Detenciones en Cortes Judiciales Encienden la Mecha
El principal catalizador de la ira de los manifestantes ha sido la táctica de ICE de detener a inmigrantes, incluyendo a estudiantes, cuando estos acuden a audiencias judiciales obligatorias. Se reportó la detención de un estudiante de 11º grado que asistía a una audiencia para solicitar asilo, siendo este al menos el segundo estudiante de una escuela pública de la ciudad detenido bajo circunstancias similares recientemente. Esta práctica es percibida por defensores de inmigrantes y algunos funcionarios de la ciudad como una traición a la confianza en el sistema de justicia y particularmente grave cuando involucra a jóvenes integrados en el sistema escolar de la ciudad.
Durante la protesta del sábado, los activistas intentaron bloquear una camioneta blanca que salía de un edificio en Federal Plaza, formando cadenas humanas en un intento por impedir el traslado de posibles detenidos. El Departamento de Seguridad Nacional (DHS), a través de un mensaje en redes sociales, indicó que hasta 150 «alborotadores» interrumpieron las operaciones de ICE y que el NYPD había realizado al menos cinco arrestos.
Narrativas Contrapuestas y Tensión Ciudad-Federación
Las reacciones oficiales ilustran las narrativas contrapuestas que rodean estos eventos. Mientras el DHS agradecía al NYPD por los arrestos y la Secretaria Kristi Noem advertía a los manifestantes que «no detendrán a ICE» y serían procesados si agredían a los oficiales , los manifestantes alegaban una falta de debido proceso y afirmaban estar allí para «proteger a la gente».
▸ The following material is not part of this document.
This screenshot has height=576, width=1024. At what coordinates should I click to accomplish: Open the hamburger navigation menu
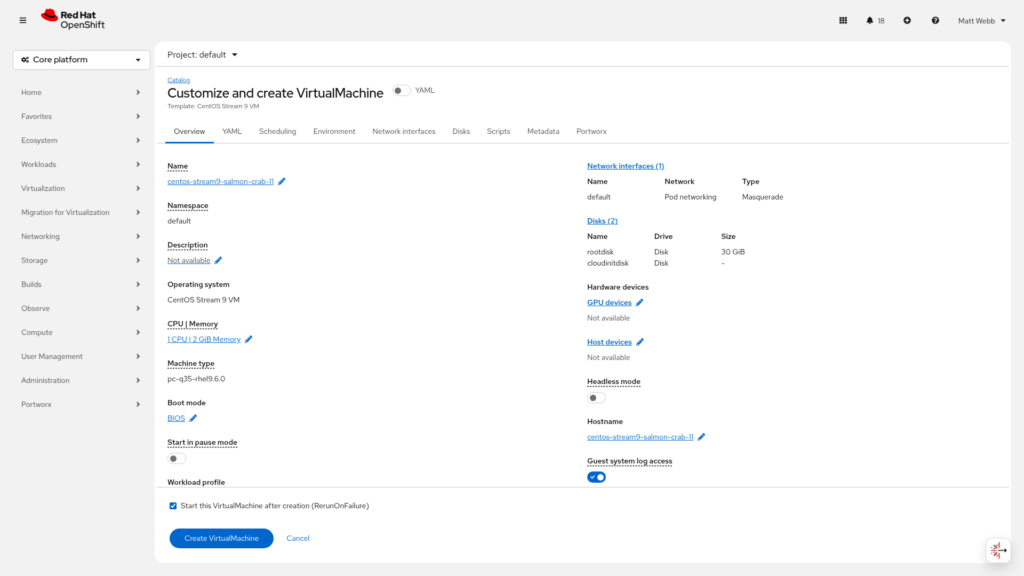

La oficina del alcalde de Nueva York, Eric Adams, expresó su preocupación por la detención del estudiante, reiterando que la ciudad es «menos segura cuando la gente tiene miedo de usar los recursos públicos – incluyendo ir a sus audiencias judiciales – y por lo tanto se sienten forzados a esconderse en las sombras». A principios de semana, el alcalde Adams había animado a los inmigrantes indocumentados a seguir asistiendo a sus citas en corte, a pesar de las operaciones encubiertas. Estas declaraciones sugieren una tensión subyacente entre la administración municipal, que busca mantener la confianza de sus diversas comunidades, y las prioridades de aplicación de la ley federal. La gestión de estas protestas, derivadas de acciones federales, también impone una carga sobre los recursos del NYPD y coloca a la ciudad en una posición delicada.
– «Nuestra ciudad es menos segura cuando la gente tiene miedo de usar los recursos públicos – incluyendo ir a sus audiencias judiciales – y por lo tanto se sienten forzados a esconderse en las sombras.» – Oficina del Alcalde Eric Adams.
Este incidente en Nueva York es un reflejo de la creciente tensión a nivel nacional en torno a las políticas de inmigración, con eventos similares ocurriendo en Los Ángeles. Mientras tanto, la vida cultural de la ciudad continuaba con eventos como el Festival de la Calle 116, preludio del Desfile Nacional Puertorriqueño, el Governors Ball Music Festival y el Tribeca Film Festival , ofreciendo un contraste con la agitación en el Bajo Manhattan.